"Cuando lo eterno toca lo mortal, los hombres escuchan susurros que el tiempo no borra."
— Fragmento de las Crónicas de los Riscos.
La noche se extendía con un silencio que parecía más denso que la misma oscuridad. La luna brillaba con una intensidad extraña, casi consciente de la vigilia del lobo negro. Sus rayos ya no solo iluminaban los riscos y los valles; parecían reflejar emociones que viajaban más allá del bosque, hacia los corazones humanos. En los pueblos cercanos, aquellos que escuchaban su canto comenzaban a sentir una mezcla de nostalgia, deseo y tristeza que no comprendían del todo.
El lobo permanecía inmóvil, con su pelaje negro absorbido por la sombra y sus ojos rojos encendidos por siglos de amor imposible. Su canto se elevaba más allá de lo audible, atravesando montañas, bosques y ríos, y resonando en la memoria de los hombres. Algunos recordaban amores perdidos, otros sueños que habían abandonado, y unos pocos sentían un estremecimiento inexplicable, como si el eco de un pasado que jamás vivieron les hablara directamente.

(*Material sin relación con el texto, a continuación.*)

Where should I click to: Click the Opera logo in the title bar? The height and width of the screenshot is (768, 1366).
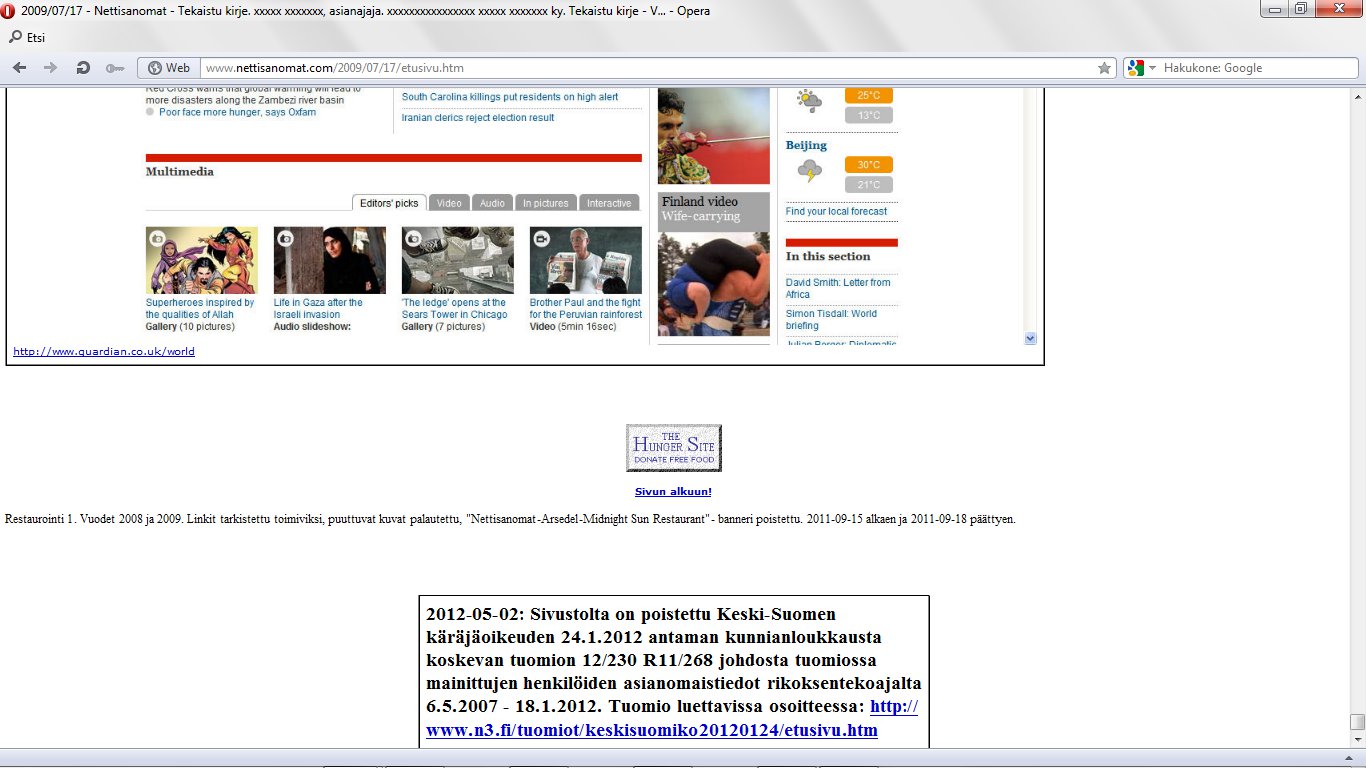tap(10, 9)
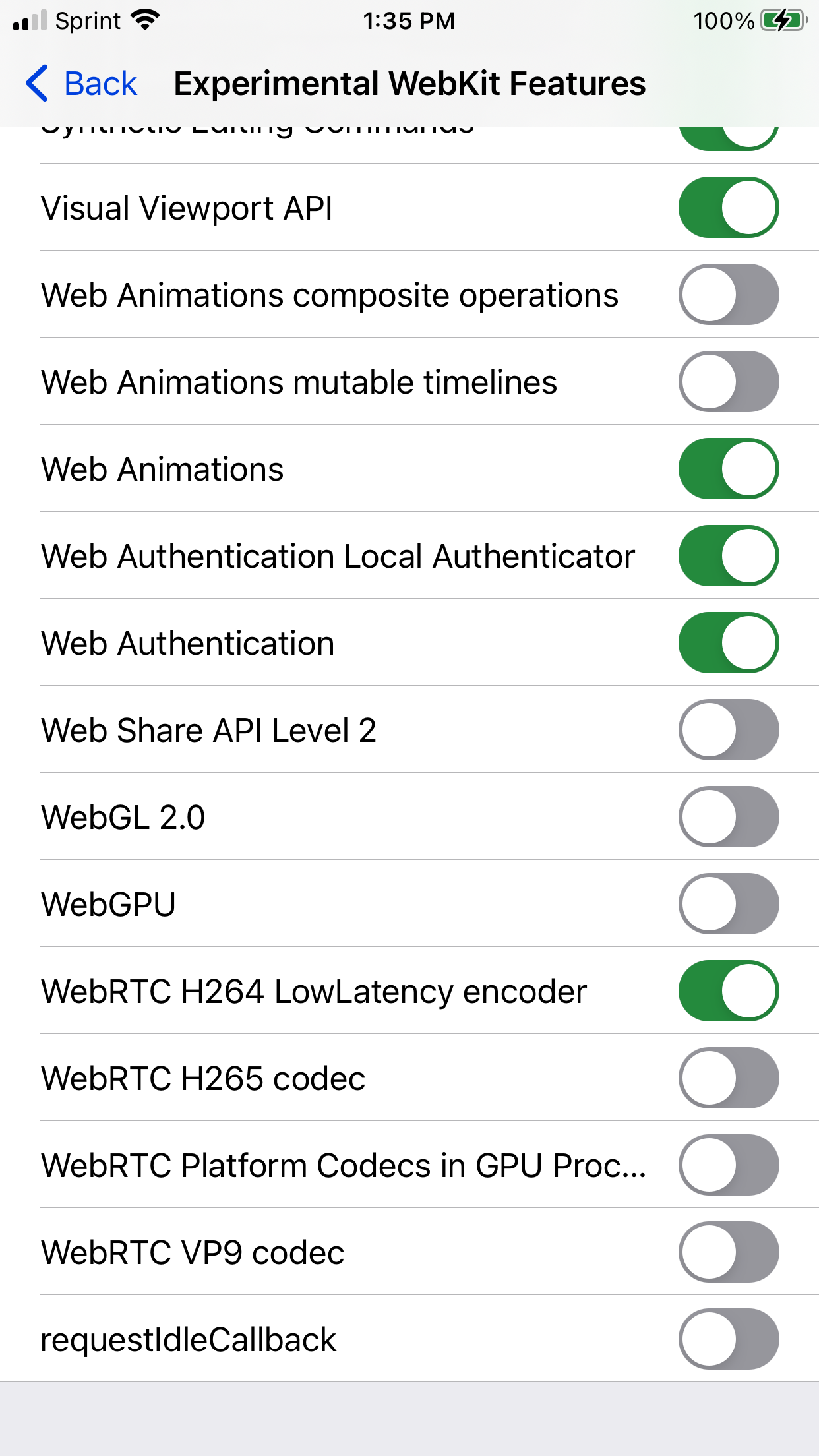
Task: Tap the 1:35 PM status bar clock
Action: pyautogui.click(x=409, y=20)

La luna, brillante y distante, parecía responder. Sus rayos dibujaban sobre los riscos reflejos que se movían con suavidad, casi como si acariciaran al lobo. Por un instante, la bestia y lo eterno se acercaron más que nunca. El lobo levantó la cabeza y dejó escapar un aullido prolongado, más poderoso que cualquier otra noche. No era un llamado ni un lamento: era un puente, una comunicación silenciosa con el mundo y con la luz que había marcado su alma.
En los pueblos, las ventanas se abrieron sin que nadie se atreviera a hablar. Hombres y mujeres sentían que algo antiguo, profundo y más grande que ellos mismos los estaba observando y tocando, aunque nadie pudiera ver al lobo. Cada nota de su canto parecía llevar la esencia de su amor, el peso de su eternidad y la belleza de aquello que los dioses habían declarado prohibido.
El lobo comprendió que su condena ahora tenía un efecto inesperado: su amor imposible ya no era solo suyo. Se filtraba en los corazones humanos, despertando recuerdos y emociones dormidas, creando una conexión entre lo mortal y lo eterno. Su dolor, su devoción y su fidelidad se volvían algo que trascendía la soledad, tocando el mundo sin que él pudiera tocar a la luna.
Mientras la luna brillaba y los valles y pueblos sentían su presencia, el lobo alzó su voz una vez más. Su canto ya no era solo un lamento: era una lección para los hombres y un recordatorio de que la eternidad puede tocar la vida, aunque nunca se pueda poseer. Cada aullido era un fragmento de luz, un puente entre la condena y la esperanza, una memoria que uniría la belleza y la tragedia mientras existieran los cielos y la tierra.
El lobo permaneció en los riscos, inmóvil y eterno, mientras su canto viajaba más allá de lo posible. La luna, perfecta e inalcanzable, parecía comprender, y por un instante, la eternidad compartida se hizo visible, no como unión, sino como un reflejo que tocaba los corazones de los hombres y preservaba para siempre la leyenda del amor imposible.